(Stored data entries)
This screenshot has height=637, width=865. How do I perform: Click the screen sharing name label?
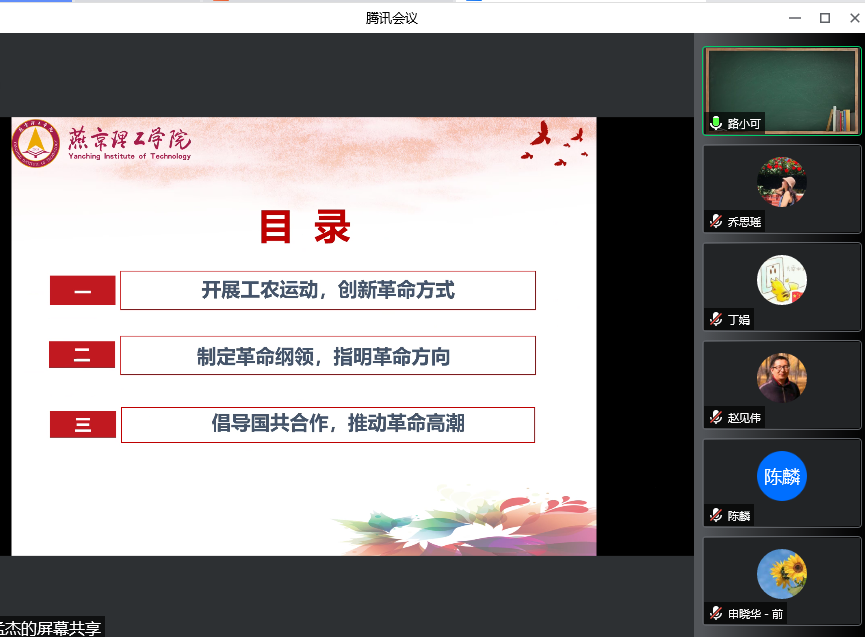pyautogui.click(x=50, y=628)
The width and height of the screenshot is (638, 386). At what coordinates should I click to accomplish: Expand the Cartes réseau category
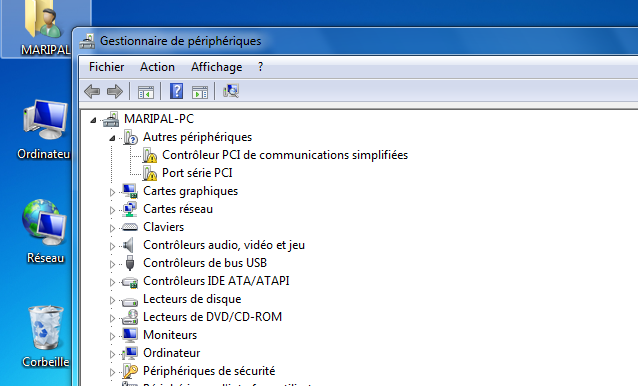(112, 210)
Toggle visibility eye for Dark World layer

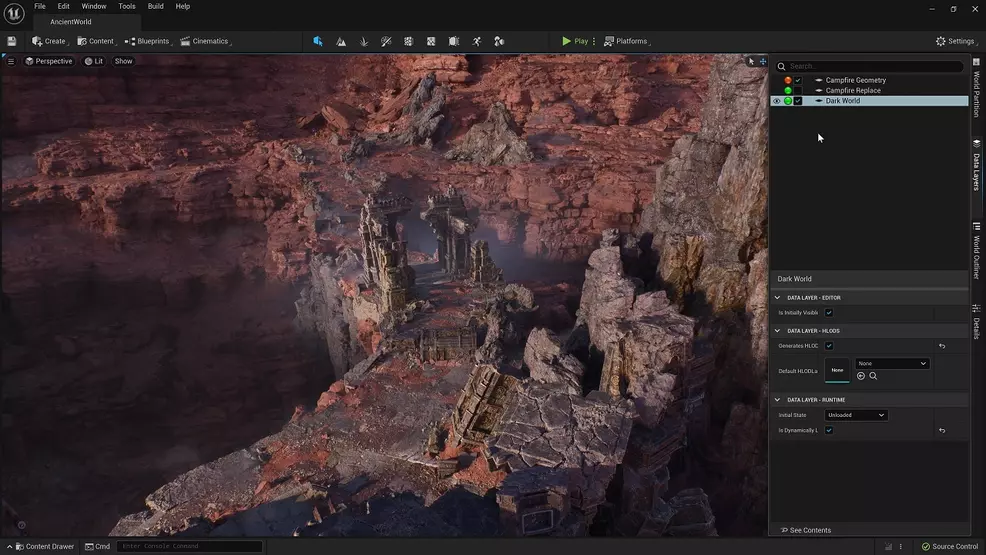click(776, 101)
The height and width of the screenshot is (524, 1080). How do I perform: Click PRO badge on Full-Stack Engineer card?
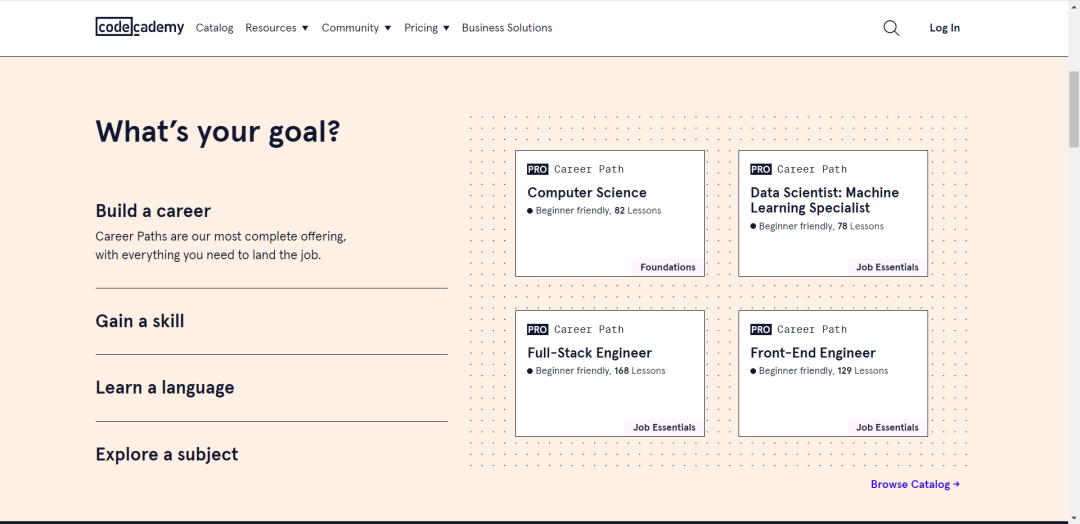tap(538, 329)
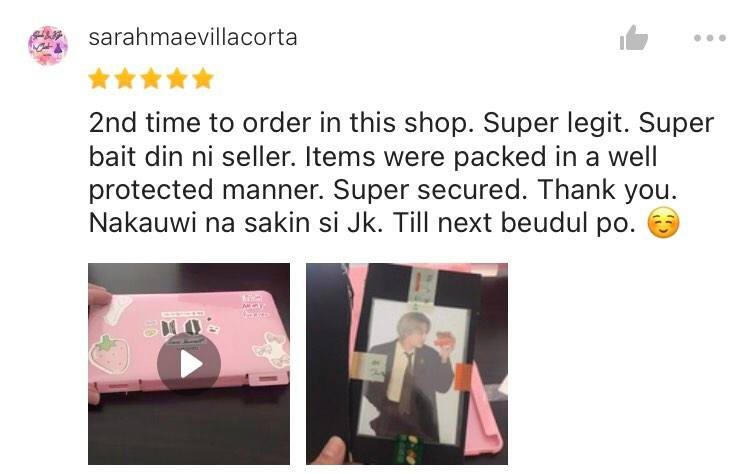Click the 'Super legit' phrase
Viewport: 750px width, 474px height.
coord(557,123)
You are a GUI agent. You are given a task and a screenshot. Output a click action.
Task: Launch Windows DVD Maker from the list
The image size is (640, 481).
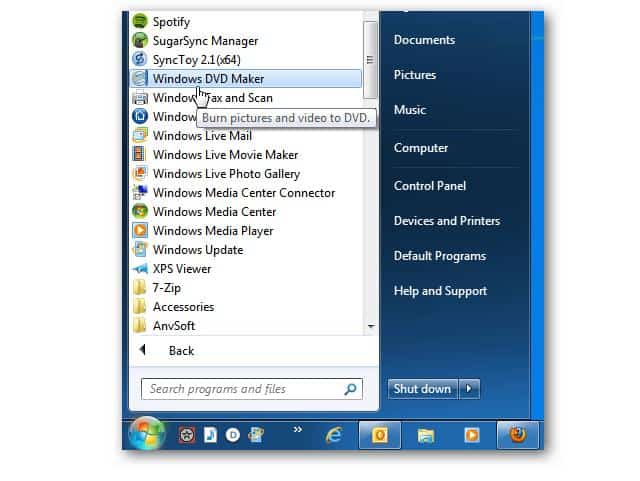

_Work instructions_
The data above is to be printed exactly, all of it, except for the pictures.

_Response for this exercise_
This screenshot has height=637, width=865. How do I perform: Click the screen sharing name label?
pyautogui.click(x=50, y=628)
The width and height of the screenshot is (638, 386). At what coordinates should I click to accomplish: Expand the Cartes réseau category
(112, 210)
Toggle visibility eye for Dark World layer

click(776, 101)
The height and width of the screenshot is (524, 1080). How do I perform: Click PRO badge on Full-Stack Engineer card?
tap(538, 329)
Click the 'Super legit' phrase
Viewport: 750px width, 474px height.
coord(557,123)
You are a GUI agent. You are given a task and a screenshot. Output a click action.
Task: Launch Windows DVD Maker from the list
The image size is (640, 481).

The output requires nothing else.